Your instructions - Could you return the data below exactly as it appears?

Data excerpts
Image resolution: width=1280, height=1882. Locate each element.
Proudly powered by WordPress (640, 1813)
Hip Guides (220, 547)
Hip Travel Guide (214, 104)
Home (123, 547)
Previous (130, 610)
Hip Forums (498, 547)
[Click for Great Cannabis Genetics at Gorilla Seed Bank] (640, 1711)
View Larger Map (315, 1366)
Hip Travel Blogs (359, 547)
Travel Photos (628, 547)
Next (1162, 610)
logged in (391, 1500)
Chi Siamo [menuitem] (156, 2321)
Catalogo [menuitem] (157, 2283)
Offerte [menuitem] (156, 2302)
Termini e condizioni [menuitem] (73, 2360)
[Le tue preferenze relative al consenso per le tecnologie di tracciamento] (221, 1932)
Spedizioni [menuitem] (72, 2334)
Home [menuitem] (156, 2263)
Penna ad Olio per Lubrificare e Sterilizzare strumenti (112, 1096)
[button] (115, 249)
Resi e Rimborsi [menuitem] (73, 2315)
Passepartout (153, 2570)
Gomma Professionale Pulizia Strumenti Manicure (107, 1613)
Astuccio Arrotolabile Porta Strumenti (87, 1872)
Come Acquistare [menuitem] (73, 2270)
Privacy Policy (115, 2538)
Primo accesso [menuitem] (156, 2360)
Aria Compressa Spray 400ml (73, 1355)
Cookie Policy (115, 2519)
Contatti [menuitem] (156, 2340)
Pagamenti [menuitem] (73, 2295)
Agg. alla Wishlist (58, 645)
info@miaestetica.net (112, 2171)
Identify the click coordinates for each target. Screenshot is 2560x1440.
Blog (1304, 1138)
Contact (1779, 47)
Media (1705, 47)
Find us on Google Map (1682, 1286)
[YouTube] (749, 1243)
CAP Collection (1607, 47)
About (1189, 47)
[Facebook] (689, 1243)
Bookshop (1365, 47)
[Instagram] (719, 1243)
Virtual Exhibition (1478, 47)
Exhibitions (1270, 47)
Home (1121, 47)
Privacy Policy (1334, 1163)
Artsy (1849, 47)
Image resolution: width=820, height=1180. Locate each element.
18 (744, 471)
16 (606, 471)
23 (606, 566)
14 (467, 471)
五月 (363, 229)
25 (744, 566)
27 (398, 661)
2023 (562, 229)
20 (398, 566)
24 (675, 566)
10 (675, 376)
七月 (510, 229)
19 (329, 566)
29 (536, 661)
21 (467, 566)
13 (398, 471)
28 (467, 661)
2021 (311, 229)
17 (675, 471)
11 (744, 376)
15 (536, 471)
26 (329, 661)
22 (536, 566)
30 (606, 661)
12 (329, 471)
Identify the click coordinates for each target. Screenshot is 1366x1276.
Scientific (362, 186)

Answer space -
Image resolution: width=1280, height=1882. Locate each element.
Proudly powered by WordPress (640, 1813)
Hip Guides (220, 547)
Hip Travel Guide (214, 104)
Home (123, 547)
Previous (130, 610)
Hip Forums (498, 547)
[Click for Great Cannabis Genetics at Gorilla Seed Bank] (640, 1711)
View Larger Map (315, 1366)
Hip Travel Blogs (359, 547)
Travel Photos (628, 547)
Next (1162, 610)
logged in (391, 1500)
Chi Siamo [menuitem] (156, 2321)
Catalogo [menuitem] (157, 2283)
Offerte [menuitem] (156, 2302)
Termini e condizioni [menuitem] (73, 2360)
[Le tue preferenze relative al consenso per le tecnologie di tracciamento] (221, 1932)
Spedizioni [menuitem] (72, 2334)
Home [menuitem] (156, 2263)
Penna ad Olio per Lubrificare e Sterilizzare strumenti (112, 1096)
[button] (115, 249)
Resi e Rimborsi [menuitem] (73, 2315)
Passepartout (153, 2570)
Gomma Professionale Pulizia Strumenti Manicure (107, 1613)
Astuccio Arrotolabile Porta Strumenti (87, 1872)
Come Acquistare [menuitem] (73, 2270)
Privacy Policy (115, 2538)
Primo accesso [menuitem] (156, 2360)
Aria Compressa Spray 400ml (73, 1355)
Cookie Policy (115, 2519)
Contatti [menuitem] (156, 2340)
Pagamenti [menuitem] (73, 2295)
Agg. alla Wishlist (58, 645)
info@miaestetica.net (112, 2171)
Identify the click coordinates for each target. Screenshot is 2560x1440.
Blog (1304, 1138)
Contact (1779, 47)
Media (1705, 47)
Find us on Google Map (1682, 1286)
[YouTube] (749, 1243)
CAP Collection (1607, 47)
About (1189, 47)
[Facebook] (689, 1243)
Bookshop (1365, 47)
[Instagram] (719, 1243)
Virtual Exhibition (1478, 47)
Exhibitions (1270, 47)
Home (1121, 47)
Privacy Policy (1334, 1163)
Artsy (1849, 47)
Image resolution: width=820, height=1180. Locate each element.
18 (744, 471)
16 (606, 471)
23 (606, 566)
14 (467, 471)
五月 (363, 229)
25 (744, 566)
27 (398, 661)
2023 (562, 229)
20 (398, 566)
24 (675, 566)
10 (675, 376)
七月 (510, 229)
19 (329, 566)
29 (536, 661)
21 (467, 566)
13 (398, 471)
28 (467, 661)
2021 (311, 229)
17 (675, 471)
11 (744, 376)
15 (536, 471)
26 (329, 661)
22 (536, 566)
30 (606, 661)
12 (329, 471)
Identify the click coordinates for each target. Screenshot is 1366x1276.
Scientific (362, 186)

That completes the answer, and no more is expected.